◆ **How to complete this task**:
When you reply, transcribe every line of the data below exactly.

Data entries
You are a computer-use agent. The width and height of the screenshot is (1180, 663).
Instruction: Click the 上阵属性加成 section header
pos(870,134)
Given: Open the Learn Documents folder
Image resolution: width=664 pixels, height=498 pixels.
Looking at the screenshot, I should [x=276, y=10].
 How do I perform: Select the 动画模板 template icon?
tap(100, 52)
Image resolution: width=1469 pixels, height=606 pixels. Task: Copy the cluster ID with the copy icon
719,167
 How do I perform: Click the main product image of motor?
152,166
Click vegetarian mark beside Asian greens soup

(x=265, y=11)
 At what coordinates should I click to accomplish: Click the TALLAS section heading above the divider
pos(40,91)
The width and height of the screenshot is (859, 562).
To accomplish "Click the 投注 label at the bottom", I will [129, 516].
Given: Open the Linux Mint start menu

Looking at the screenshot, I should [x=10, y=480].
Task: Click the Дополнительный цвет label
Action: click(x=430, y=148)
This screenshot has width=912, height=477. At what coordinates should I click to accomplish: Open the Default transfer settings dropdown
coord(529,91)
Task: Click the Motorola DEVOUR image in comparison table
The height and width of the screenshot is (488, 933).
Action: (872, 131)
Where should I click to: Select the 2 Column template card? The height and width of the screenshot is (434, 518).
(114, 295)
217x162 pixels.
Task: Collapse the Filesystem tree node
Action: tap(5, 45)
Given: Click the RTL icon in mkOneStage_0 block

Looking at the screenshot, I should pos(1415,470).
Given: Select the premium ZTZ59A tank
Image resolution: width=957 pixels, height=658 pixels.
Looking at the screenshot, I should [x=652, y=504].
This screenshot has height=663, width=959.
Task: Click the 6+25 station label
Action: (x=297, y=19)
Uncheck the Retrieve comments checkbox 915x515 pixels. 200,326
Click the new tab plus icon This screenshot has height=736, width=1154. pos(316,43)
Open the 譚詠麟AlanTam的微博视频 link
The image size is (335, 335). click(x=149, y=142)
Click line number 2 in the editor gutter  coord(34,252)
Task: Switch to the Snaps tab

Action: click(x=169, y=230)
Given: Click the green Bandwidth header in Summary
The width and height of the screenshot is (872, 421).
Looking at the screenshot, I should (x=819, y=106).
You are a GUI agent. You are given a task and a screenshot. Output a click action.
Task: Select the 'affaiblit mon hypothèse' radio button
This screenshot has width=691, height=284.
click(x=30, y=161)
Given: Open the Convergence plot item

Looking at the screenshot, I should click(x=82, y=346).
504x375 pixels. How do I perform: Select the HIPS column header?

◆ **Answer to this problem**:
You are a computer-use agent. The width and height of the screenshot is (1180, 663).
Instruction: Click the 上阵属性加成 section header
pos(870,134)
Given: Open the Learn Documents folder
Image resolution: width=664 pixels, height=498 pixels.
Looking at the screenshot, I should [x=276, y=10].
 How do I perform: Select the 动画模板 template icon?
tap(100, 52)
Image resolution: width=1469 pixels, height=606 pixels. Task: Copy the cluster ID with the copy icon
719,167
 How do I perform: Click the main product image of motor?
152,166
Click vegetarian mark beside Asian greens soup

(x=265, y=11)
 At what coordinates should I click to accomplish: Click the TALLAS section heading above the divider
pos(40,91)
The width and height of the screenshot is (859, 562).
To accomplish "Click the 投注 label at the bottom", I will [129, 516].
Given: Open the Linux Mint start menu

Looking at the screenshot, I should [x=10, y=480].
Task: Click the Дополнительный цвет label
Action: click(x=430, y=148)
This screenshot has width=912, height=477. At what coordinates should I click to accomplish: Open the Default transfer settings dropdown
coord(529,91)
Task: Click the Motorola DEVOUR image in comparison table
The height and width of the screenshot is (488, 933).
Action: (872, 131)
Where should I click to: Select the 2 Column template card? The height and width of the screenshot is (434, 518).
(114, 295)
217x162 pixels.
Task: Collapse the Filesystem tree node
Action: tap(5, 45)
Given: Click the RTL icon in mkOneStage_0 block

Looking at the screenshot, I should pos(1415,470).
Given: Select the premium ZTZ59A tank
Image resolution: width=957 pixels, height=658 pixels.
Looking at the screenshot, I should [x=652, y=504].
This screenshot has height=663, width=959.
Task: Click the 6+25 station label
Action: (x=297, y=19)
Uncheck the Retrieve comments checkbox 915x515 pixels. 200,326
Click the new tab plus icon This screenshot has height=736, width=1154. pos(316,43)
Open the 譚詠麟AlanTam的微博视频 link
The image size is (335, 335). click(x=149, y=142)
Click line number 2 in the editor gutter  coord(34,252)
Task: Switch to the Snaps tab

Action: click(x=169, y=230)
Given: Click the green Bandwidth header in Summary
The width and height of the screenshot is (872, 421).
Looking at the screenshot, I should (x=819, y=106).
You are a GUI agent. You are given a task and a screenshot. Output a click action.
Task: Select the 'affaiblit mon hypothèse' radio button
This screenshot has width=691, height=284.
click(x=30, y=161)
Given: Open the Convergence plot item

Looking at the screenshot, I should click(x=82, y=346).
504x375 pixels. How do I perform: Select the HIPS column header?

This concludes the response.